◆ WRITTEN REQUEST ◆
Pull out each line of the material that contains the word "first". Case counts.

◆ PROVIDED INFORMATION ◆
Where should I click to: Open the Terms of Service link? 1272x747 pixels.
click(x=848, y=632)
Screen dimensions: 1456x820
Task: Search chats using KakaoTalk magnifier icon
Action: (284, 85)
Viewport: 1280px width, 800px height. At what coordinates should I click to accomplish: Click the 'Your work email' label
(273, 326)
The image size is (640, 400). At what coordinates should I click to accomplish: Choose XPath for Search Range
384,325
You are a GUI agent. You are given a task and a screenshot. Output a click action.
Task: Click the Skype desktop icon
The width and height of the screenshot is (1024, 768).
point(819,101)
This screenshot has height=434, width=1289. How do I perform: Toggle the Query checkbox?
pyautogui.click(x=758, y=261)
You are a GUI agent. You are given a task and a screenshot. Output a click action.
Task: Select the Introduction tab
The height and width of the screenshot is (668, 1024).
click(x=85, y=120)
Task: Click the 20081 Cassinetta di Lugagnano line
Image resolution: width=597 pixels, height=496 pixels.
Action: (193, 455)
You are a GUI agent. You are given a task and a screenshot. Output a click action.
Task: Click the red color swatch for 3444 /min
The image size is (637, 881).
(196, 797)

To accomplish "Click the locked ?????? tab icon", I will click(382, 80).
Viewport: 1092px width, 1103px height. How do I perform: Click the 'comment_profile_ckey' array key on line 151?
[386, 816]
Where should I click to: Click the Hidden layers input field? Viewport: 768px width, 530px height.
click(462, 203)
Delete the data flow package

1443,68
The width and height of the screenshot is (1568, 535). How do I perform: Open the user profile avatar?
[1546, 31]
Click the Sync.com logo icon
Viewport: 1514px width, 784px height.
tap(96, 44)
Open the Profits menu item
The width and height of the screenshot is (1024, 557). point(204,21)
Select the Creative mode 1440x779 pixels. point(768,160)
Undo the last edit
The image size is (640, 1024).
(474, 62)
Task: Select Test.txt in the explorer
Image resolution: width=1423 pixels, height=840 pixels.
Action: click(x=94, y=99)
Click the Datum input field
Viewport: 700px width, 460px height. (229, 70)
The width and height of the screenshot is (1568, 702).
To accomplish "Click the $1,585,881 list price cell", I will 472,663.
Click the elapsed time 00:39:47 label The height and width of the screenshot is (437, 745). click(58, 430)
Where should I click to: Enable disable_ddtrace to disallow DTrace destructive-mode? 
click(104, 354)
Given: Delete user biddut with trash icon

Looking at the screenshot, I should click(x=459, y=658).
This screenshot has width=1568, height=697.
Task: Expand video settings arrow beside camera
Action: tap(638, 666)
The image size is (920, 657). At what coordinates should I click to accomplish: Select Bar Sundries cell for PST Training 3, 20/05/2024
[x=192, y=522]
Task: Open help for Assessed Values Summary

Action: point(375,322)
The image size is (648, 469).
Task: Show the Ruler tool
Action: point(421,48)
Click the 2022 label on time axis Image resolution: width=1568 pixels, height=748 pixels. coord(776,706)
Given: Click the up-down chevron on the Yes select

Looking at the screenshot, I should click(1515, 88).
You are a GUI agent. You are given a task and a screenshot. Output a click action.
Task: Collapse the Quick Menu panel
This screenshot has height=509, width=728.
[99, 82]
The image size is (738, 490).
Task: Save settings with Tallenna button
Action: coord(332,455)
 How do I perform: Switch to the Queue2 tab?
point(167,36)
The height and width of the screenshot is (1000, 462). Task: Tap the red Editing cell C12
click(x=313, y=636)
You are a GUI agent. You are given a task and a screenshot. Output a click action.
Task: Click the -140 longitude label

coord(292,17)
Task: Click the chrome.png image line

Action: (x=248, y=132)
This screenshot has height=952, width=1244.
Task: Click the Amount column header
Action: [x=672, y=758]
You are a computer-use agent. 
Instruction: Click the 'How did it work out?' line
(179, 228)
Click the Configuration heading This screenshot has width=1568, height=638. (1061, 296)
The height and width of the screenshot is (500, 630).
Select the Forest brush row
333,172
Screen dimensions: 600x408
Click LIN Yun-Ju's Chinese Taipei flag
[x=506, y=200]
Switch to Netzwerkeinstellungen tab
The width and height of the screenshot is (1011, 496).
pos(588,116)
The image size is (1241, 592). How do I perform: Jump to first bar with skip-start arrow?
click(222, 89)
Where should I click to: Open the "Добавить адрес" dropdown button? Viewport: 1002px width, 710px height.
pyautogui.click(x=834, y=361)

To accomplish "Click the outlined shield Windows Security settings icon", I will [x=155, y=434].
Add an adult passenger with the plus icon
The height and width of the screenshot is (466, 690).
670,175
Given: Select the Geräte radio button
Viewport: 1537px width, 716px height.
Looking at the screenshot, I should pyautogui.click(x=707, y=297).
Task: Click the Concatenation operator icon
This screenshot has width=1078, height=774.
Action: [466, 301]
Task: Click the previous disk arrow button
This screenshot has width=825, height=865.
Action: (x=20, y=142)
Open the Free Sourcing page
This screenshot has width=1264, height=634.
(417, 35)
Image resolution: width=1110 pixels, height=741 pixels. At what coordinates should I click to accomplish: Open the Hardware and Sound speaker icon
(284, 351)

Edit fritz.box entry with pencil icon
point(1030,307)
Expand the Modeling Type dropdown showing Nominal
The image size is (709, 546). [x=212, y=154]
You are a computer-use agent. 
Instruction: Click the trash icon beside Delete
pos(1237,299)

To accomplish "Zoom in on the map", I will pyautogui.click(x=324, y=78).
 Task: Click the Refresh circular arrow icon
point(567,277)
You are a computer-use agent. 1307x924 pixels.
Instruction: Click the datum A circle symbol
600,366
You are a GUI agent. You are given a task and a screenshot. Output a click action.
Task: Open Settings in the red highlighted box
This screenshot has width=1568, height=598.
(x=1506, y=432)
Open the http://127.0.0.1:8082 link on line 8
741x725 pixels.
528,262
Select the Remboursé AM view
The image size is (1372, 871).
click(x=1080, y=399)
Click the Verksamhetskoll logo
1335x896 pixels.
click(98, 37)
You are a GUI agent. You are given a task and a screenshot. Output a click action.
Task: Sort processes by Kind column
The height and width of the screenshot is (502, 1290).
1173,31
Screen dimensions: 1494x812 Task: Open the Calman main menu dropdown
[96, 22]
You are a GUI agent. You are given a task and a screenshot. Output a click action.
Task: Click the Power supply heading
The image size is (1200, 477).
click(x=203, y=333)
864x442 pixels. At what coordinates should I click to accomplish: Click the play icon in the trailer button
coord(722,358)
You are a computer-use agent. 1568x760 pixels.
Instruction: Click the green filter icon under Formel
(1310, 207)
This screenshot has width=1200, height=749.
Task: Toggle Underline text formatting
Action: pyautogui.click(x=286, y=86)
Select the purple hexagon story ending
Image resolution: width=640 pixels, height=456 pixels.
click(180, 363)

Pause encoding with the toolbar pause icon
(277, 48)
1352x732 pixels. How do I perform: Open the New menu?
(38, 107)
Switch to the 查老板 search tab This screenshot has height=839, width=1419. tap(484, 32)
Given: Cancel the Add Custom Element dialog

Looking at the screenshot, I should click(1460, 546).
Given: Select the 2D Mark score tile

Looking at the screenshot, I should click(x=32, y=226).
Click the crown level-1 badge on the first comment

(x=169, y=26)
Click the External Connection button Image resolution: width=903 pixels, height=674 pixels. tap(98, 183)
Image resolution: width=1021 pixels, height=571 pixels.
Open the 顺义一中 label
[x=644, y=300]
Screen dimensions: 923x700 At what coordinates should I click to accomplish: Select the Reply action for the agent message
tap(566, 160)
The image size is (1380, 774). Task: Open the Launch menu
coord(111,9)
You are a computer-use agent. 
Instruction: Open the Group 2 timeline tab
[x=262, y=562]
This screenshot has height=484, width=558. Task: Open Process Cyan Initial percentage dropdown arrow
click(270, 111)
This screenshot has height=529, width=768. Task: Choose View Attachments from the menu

◆ SOLUTION FOR THIS TASK ◆
The image size is (1241, 592). How do I perform: Jump to first bar with skip-start arrow?
Click the crown level-1 badge on the first comment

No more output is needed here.